▶ **Exercise goal**:
Starting at the line that contains "Task: Click the plus sign in 关注 button", print every remaining line of the entries, unchanged, and output nothing more.

(Collection entries)
______________________________
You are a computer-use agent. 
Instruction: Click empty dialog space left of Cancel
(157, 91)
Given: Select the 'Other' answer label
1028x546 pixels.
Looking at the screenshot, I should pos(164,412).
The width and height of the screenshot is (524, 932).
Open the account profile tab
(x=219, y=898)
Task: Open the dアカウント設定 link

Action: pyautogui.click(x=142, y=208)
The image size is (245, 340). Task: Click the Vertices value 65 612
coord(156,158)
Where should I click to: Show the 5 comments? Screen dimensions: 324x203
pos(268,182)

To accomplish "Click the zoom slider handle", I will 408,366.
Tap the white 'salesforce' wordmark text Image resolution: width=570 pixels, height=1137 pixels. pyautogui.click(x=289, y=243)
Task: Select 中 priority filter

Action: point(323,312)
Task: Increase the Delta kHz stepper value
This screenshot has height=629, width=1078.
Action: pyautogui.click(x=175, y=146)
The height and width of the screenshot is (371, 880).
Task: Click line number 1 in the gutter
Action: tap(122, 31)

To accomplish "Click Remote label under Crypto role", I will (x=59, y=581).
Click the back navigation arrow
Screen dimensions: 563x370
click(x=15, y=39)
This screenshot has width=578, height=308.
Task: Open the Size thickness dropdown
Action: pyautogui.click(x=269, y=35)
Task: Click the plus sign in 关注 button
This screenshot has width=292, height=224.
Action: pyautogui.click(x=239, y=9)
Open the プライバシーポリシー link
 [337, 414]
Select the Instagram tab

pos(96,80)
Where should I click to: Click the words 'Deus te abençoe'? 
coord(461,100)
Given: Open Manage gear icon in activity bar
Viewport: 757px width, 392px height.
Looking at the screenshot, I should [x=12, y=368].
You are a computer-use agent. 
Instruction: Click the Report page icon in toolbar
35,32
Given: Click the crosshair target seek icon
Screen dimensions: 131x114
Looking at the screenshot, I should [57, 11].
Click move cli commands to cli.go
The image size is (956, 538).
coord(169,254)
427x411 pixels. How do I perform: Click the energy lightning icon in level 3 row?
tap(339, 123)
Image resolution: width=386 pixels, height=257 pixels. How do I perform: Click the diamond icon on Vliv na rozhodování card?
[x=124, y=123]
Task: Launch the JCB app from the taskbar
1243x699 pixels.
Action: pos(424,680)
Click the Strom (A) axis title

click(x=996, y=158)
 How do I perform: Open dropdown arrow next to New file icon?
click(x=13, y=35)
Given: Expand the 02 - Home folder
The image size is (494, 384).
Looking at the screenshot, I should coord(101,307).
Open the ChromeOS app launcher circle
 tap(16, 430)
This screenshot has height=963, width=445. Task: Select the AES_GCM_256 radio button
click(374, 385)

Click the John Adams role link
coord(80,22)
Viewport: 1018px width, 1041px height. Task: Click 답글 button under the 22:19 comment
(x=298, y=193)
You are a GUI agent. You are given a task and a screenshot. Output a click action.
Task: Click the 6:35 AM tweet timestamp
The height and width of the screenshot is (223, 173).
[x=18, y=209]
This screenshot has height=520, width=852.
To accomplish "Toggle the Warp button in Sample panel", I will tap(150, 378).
______________________________
▶ **Solution for this problem**:
Task: Click the plus sign in 关注 button
This screenshot has width=292, height=224.
Action: pyautogui.click(x=239, y=9)
Open the プライバシーポリシー link
 [337, 414]
Select the Instagram tab

pos(96,80)
Where should I click to: Click the words 'Deus te abençoe'? 
coord(461,100)
Given: Open Manage gear icon in activity bar
Viewport: 757px width, 392px height.
Looking at the screenshot, I should [x=12, y=368].
You are a computer-use agent. 
Instruction: Click the Report page icon in toolbar
35,32
Given: Click the crosshair target seek icon
Screen dimensions: 131x114
Looking at the screenshot, I should [57, 11].
Click move cli commands to cli.go
The image size is (956, 538).
coord(169,254)
427x411 pixels. How do I perform: Click the energy lightning icon in level 3 row?
tap(339, 123)
Image resolution: width=386 pixels, height=257 pixels. How do I perform: Click the diamond icon on Vliv na rozhodování card?
[x=124, y=123]
Task: Launch the JCB app from the taskbar
1243x699 pixels.
Action: pos(424,680)
Click the Strom (A) axis title

click(x=996, y=158)
 How do I perform: Open dropdown arrow next to New file icon?
click(x=13, y=35)
Given: Expand the 02 - Home folder
The image size is (494, 384).
Looking at the screenshot, I should coord(101,307).
Open the ChromeOS app launcher circle
 tap(16, 430)
This screenshot has height=963, width=445. Task: Select the AES_GCM_256 radio button
click(374, 385)

Click the John Adams role link
coord(80,22)
Viewport: 1018px width, 1041px height. Task: Click 답글 button under the 22:19 comment
(x=298, y=193)
You are a GUI agent. You are given a task and a screenshot. Output a click action.
Task: Click the 6:35 AM tweet timestamp
The height and width of the screenshot is (223, 173).
[x=18, y=209]
This screenshot has height=520, width=852.
To accomplish "Toggle the Warp button in Sample panel", I will tap(150, 378).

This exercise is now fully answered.